Fabrice von Grünigen

Personal information
- Nationality: Switzerland
- Born: 30 July 2001 (age 24) Saanen, Switzerland

Sport
- Country: Switzerland
- Sport: Snowboarding
- Events: Snowboard cross; banked slalom;

Medal record
Men's para snowboarding
Representing Switzerland
Winter Paralympic Games
| Silver medal – second place | 2026 Milano Cortina | Banked slalom |

= Fabrice von Grünigen =

Swiss snowboarder (born 2001)

Fabrice von Grünigen (born 30 July 2001) is a Swiss para snowboarder.

==Early life==
Von Grünigen was born in Saanen.
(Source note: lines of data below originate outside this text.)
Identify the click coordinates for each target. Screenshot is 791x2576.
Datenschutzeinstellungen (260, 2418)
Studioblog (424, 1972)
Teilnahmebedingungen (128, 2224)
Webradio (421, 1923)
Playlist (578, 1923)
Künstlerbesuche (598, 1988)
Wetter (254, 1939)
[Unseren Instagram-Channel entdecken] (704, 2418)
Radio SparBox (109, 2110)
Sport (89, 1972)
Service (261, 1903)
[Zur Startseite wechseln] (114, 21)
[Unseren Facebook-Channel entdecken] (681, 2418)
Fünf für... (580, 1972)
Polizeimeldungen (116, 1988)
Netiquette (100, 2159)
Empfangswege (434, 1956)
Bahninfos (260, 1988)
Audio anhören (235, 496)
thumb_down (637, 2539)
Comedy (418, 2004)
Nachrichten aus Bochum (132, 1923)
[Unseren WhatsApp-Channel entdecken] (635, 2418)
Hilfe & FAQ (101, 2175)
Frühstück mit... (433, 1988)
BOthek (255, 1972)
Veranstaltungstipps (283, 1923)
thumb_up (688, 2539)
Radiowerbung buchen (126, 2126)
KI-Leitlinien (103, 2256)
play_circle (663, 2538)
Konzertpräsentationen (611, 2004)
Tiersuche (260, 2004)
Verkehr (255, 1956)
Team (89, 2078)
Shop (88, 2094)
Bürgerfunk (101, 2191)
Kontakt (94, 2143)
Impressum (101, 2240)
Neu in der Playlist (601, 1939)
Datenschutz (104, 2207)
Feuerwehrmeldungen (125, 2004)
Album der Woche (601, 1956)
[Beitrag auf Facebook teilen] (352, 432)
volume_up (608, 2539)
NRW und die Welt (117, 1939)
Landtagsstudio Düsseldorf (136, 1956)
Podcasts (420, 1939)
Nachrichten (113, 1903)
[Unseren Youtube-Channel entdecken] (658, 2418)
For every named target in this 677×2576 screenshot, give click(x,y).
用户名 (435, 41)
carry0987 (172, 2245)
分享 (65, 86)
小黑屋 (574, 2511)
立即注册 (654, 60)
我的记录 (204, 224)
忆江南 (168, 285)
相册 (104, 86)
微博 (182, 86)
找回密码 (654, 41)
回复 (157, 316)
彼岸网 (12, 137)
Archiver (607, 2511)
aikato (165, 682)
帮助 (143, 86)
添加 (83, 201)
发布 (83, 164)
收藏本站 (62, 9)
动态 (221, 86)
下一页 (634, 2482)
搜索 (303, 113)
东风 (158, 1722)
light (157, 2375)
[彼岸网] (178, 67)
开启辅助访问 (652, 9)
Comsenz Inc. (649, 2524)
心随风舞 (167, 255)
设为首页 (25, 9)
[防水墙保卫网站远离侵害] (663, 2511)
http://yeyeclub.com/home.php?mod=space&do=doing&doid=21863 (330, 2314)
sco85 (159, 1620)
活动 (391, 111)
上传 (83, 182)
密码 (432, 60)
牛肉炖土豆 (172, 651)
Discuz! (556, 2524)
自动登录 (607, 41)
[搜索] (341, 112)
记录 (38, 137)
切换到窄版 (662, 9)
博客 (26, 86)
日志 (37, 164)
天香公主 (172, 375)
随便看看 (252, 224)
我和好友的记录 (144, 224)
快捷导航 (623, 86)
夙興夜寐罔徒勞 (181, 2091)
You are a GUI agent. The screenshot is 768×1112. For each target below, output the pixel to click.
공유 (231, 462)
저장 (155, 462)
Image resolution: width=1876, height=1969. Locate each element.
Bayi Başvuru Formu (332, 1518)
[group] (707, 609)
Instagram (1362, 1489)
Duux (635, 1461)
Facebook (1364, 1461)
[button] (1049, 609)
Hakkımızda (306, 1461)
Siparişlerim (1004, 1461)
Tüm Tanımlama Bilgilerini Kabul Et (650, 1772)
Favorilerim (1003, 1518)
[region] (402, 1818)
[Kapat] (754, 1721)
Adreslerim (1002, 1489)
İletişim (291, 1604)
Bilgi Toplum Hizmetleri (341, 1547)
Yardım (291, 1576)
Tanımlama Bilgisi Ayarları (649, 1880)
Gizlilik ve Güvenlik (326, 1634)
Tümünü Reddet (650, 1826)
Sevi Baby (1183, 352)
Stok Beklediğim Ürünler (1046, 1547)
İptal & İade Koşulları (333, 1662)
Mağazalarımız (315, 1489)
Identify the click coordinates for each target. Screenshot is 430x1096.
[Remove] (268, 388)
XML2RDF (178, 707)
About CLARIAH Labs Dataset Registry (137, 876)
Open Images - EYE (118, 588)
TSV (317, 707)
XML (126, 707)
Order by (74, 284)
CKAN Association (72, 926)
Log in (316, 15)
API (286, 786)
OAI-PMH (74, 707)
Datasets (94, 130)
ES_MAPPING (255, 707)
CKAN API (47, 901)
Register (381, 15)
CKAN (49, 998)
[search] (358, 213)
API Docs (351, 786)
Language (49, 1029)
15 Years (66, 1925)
He competed in amateur snowboarding and had to have his forefoot amputated and his lower leg reconstructed as a result of an accident he sustained on a high-altitude tour when he was 18. After getting back on his board, national coach Silvan Hofer became aware of von Grünigen through the efforts of a neighbor.

==Career==
Von Grünigen made his competitive debut in the 2023–24 season, where he won the overall European Cup. The following season, he competed in the World Cup, where he won a bronze medal and two silver medals, leading to his World Para Snowboard Championships debut in 2025. During the 2025–26 FIS Para Snowboard World Cup he won at least one round in the snowboard cross.

At the 2026 Winter Paralympics, von Grünigen crashed during training for the snowboard cross competition, leading him to withdraw from that event. He then competed in the banked slalom event and won the silver medal there.